I look forward (I think) to your more detailed comments!

David

> Hi,
>
> I have come back from Bergen (it was very nice) and I have read the
> last posts and I will make some comments in order.
>
> Peter D. Jones said some time ago, after I said that I will identify
> "(digital) machines" with number; he said:
>
> "You can't".
>
> Of course I can. This is a key point, and it is not obvious. But I can,
> and the main reason is Church Thesis (CT). Fix any universal machine,
> then, by CT, all partial computable function can be arranged in a
> recursively enumerable list F1, F2, F3, F4, F5, etc. It is the list of
> the Fi, which has this fundamental and amazing property that it is
> close for the diagonalization operation. I have explain this at length
> in some posts to George and Tom. The identification between number and
> machine is similar to the geometric identification of real numbers and
> points once a coordinate system has been fixed. If you prefer I should
> have said "associate" instead of "identifying". In computer science, a
> fixed universal machine plays the role of a coordinate system in
> geometry. That's all. With Church Thesis, we don't even have to name
> the particular universal machine, it could be a universal cellular
> automaton (like the game of life), or Python, Robinson Aritmetic,
> Matiyasevich Diophantine universal polynomial, Java, ... rational
> complex unitary matrices, universal recursive group or ring, billiard
> ball, whatever. Then just list the programs describable in the language
> of that machine to get the Fi. The domain of the Fi gives the Wi which
> can be shown to be the mechanically generable sets (of numbers, or
> entities nameable, associable or identifiable with numbers in some
> context like the partial recursive (computable) functions).
>
>
> David Nyman wrote:
>
> > [Scene: Night-time. Fathers Ted and Dougal are in bed.
> >
> > Ted: "Dougal, that's a great idea! Can you tell me more?"
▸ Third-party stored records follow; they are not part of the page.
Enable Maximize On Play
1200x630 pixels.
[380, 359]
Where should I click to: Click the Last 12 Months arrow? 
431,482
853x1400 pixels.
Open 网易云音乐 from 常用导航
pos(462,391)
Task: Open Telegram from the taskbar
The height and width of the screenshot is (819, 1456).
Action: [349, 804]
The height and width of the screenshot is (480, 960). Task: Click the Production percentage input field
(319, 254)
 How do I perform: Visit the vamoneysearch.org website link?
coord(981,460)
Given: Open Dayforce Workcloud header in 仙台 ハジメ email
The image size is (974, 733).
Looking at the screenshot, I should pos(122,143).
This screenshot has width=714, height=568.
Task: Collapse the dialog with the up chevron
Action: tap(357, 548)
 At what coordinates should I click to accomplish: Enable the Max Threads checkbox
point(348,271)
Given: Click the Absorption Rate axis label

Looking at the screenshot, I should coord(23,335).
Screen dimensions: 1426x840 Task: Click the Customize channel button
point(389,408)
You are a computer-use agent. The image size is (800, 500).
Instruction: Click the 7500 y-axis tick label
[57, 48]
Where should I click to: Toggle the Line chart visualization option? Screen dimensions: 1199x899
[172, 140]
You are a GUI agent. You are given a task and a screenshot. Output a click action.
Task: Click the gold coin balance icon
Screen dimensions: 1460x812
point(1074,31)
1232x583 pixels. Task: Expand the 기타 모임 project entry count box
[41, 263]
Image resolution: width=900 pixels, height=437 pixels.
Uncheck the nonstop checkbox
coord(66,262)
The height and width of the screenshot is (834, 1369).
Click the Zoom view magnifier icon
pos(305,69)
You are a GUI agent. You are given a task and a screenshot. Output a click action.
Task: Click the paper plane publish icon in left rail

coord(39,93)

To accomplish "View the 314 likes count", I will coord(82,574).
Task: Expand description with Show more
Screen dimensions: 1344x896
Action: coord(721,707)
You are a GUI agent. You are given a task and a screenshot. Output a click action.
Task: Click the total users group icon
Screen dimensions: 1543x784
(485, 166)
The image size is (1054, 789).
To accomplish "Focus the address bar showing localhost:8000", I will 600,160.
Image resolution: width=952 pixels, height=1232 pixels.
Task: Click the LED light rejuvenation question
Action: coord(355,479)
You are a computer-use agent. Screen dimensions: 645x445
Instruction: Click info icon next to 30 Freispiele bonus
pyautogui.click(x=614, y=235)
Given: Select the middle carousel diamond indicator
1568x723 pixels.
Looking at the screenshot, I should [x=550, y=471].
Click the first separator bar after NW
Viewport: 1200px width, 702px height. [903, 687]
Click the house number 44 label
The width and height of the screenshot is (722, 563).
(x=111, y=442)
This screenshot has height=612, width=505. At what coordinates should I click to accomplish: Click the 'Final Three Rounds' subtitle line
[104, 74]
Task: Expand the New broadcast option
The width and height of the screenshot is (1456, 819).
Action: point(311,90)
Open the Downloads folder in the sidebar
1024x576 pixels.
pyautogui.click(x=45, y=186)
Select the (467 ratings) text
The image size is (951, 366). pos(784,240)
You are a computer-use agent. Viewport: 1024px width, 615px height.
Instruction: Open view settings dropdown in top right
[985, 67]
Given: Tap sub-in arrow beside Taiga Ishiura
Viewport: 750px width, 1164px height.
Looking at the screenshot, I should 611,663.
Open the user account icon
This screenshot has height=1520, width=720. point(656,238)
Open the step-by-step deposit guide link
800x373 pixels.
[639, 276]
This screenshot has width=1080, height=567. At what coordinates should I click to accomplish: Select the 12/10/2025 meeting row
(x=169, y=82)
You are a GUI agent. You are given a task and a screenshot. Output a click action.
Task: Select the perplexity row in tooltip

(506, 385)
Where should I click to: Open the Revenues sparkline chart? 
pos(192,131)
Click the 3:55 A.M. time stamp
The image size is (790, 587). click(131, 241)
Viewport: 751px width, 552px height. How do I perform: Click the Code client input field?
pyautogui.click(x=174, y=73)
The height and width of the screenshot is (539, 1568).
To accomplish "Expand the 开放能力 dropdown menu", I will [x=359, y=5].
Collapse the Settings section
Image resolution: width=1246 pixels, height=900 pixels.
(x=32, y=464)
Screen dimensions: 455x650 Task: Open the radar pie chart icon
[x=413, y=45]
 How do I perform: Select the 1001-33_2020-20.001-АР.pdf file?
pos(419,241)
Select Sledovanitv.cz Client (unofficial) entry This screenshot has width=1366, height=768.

> > Dougal: "Whoa, Ted - I want out! I can't take the pressure."]
>
>
> I love them :)
>
>
> Bruno
>
> PS For a while I will let Colin and David continue their discussion
> before interfering. I have other comments but will regroup them for
> making minimal the number of posts. Just try not to confuse
> computability and provability (in a formal system or by a machine).
> Computability is an absolute notion (with CT), but provability is a
> relative (with respect to a machine) notion. Put in another way:
> computations admits a universal dovetailer which generates and run all
> computations, but there is no universal dovetailer for proofs. By
> Godel's theorem for any proof system (with checkable proofs) you can
> build a richer proof system. Without this all 'hypostases' would
> collapse, for example, and the interview with a universal machine would
> be ... infinitely boring, and probably unrelated to both quanta and
> qualia.
> Not also that the relative aspect of provability does not prevent the
> finding of universal feature of provability (like obeying G and G* for
> example). Note also that most provability systems (like RA and PA or
> ZF) are universal computers, but still only relative (and different)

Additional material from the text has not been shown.